Recently, tissue activation by PBMT was shown to be strongly associated with mitochondrial adenosine tri-phosphate (ATP) production facilitated by cytochrome C oxidase, but the precise effects of the laser wavelengths used in the present study remain to be clarified.

Infection is a potential concern, but bacteria will be dispersed following HILT, and the carbonized blood on the surface of the extraction socket will prevent entry of bacteria and food debris. Accordingly, the risk of infection in the extraction socket below the carbonized blood is expected to be minimal.

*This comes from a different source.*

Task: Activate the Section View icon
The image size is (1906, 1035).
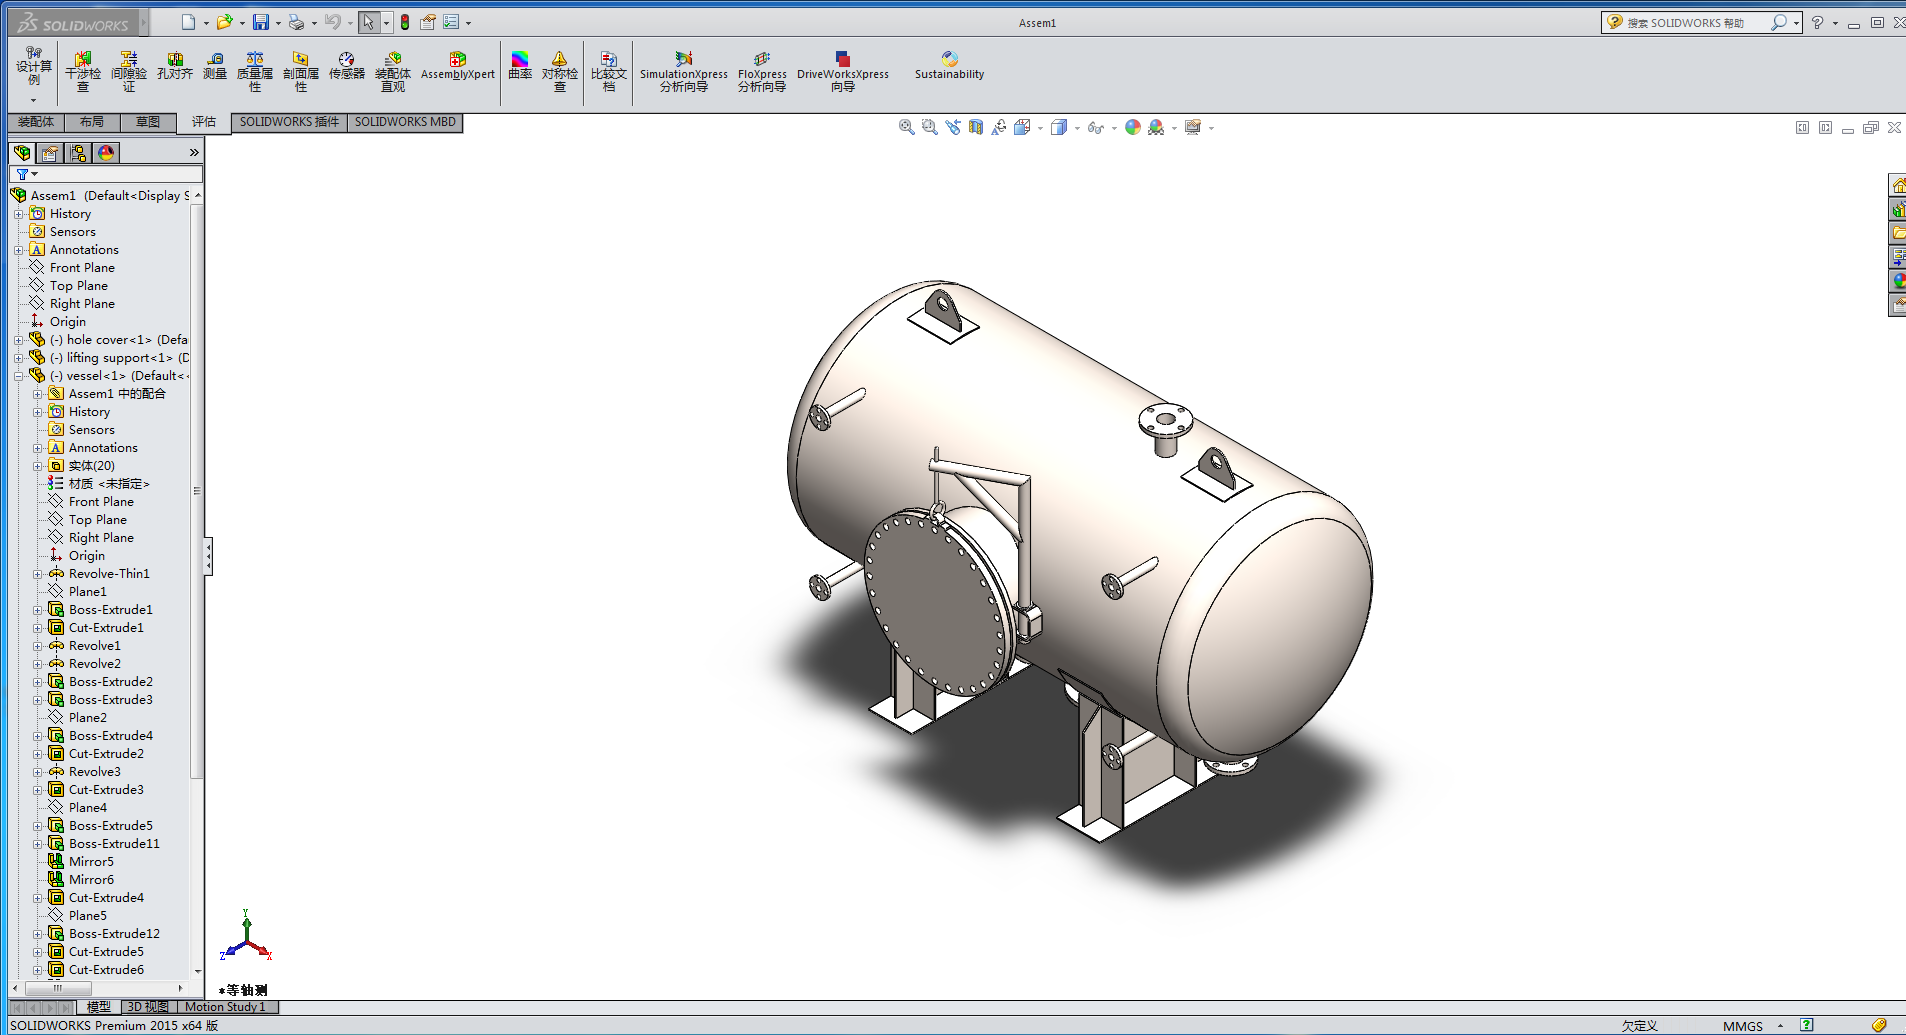Action: click(x=976, y=128)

In terms of expression of myofibroblasts in the extraction wound in this study, decreased myofibroblast counts were seen in only the surface layer of the extraction wound in the CO2 group, while few myofibroblasts were seen across the extraction wound in the diode group. This may also be explained by the difference in penetration depth between the two lasers. de Freitas et al. reported that the number of myofibroblasts proliferating in an incision wound on the back of the tongue was smaller when a CO2 laser was used than when a scalpel was used in rats.42 Pinheiro et al. also reported that the number of myofibroblasts in an incision wound on the back was increased when rats were irradiated with polarized light, but decreased with a diode laser.43 These are in good agreement with decreased myofibroblast number in the early wound healing stage shown in the present study.

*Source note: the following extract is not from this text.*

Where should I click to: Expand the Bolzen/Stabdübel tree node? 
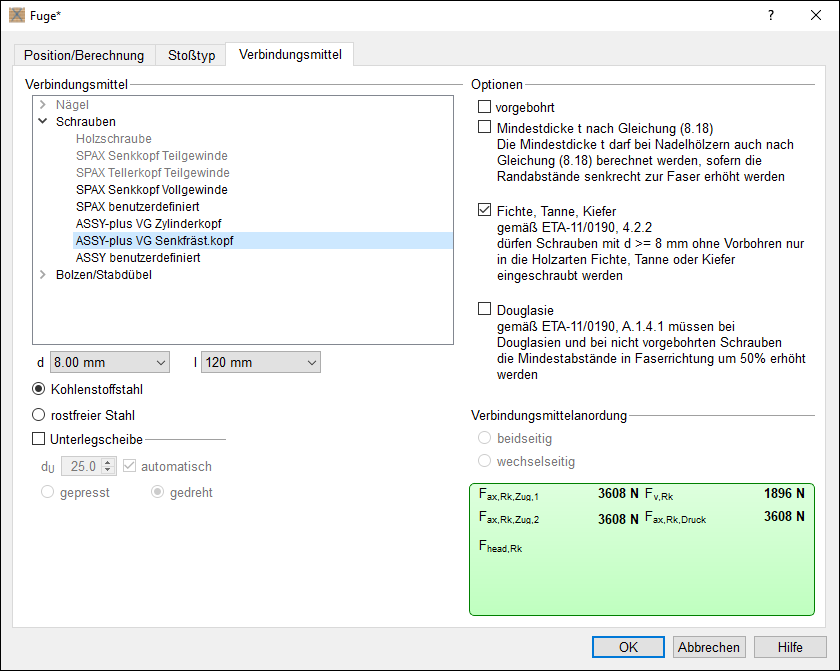tap(43, 275)

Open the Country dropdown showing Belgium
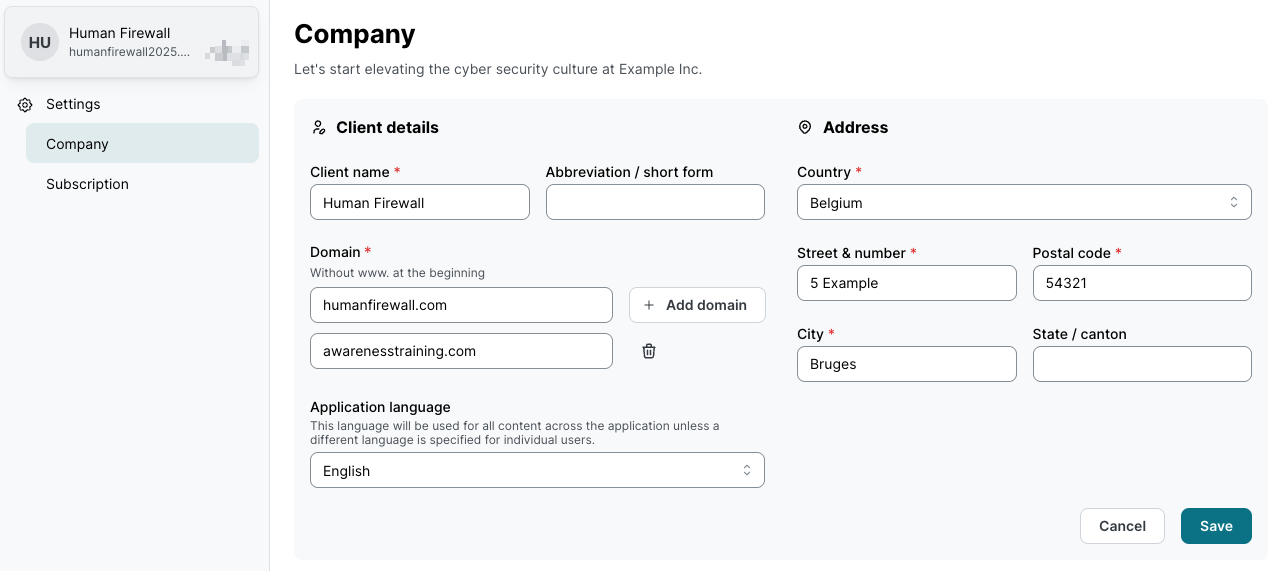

The method examined in this study is promising for broad clinical application in humans, with potential use for nearly all patients who undergo tooth extraction. This method would be very effective for patients taking anticoagulants or antithrombotic agents or those prone to bleeding. In addition, for cases with limited blood supply from the extraction socket wall, it would be effective to soak artificial filling material (e.g., a collagen sponge) with blood, place it in the upper extraction socket, and char the surface layer. This is consistent with “coagulation of the extraction site” advocated by the FDA.

Conclusions

Combination of HILT and PBMT achieved good socket preservation, specifically, preservation of good alveolar crest height and enhanced wound healing in a rat model of tooth extraction. This method appears promising for clinical application in humans and warrants further investigation.

Author Disclosure Statement

No competing financial interests exist.

Funding Information

This study was supported by Grants-in-Aid for Scientific Research from Japan Society for the Promotion of Science (JSPS-KAKENHI-Grant no. 15K11183).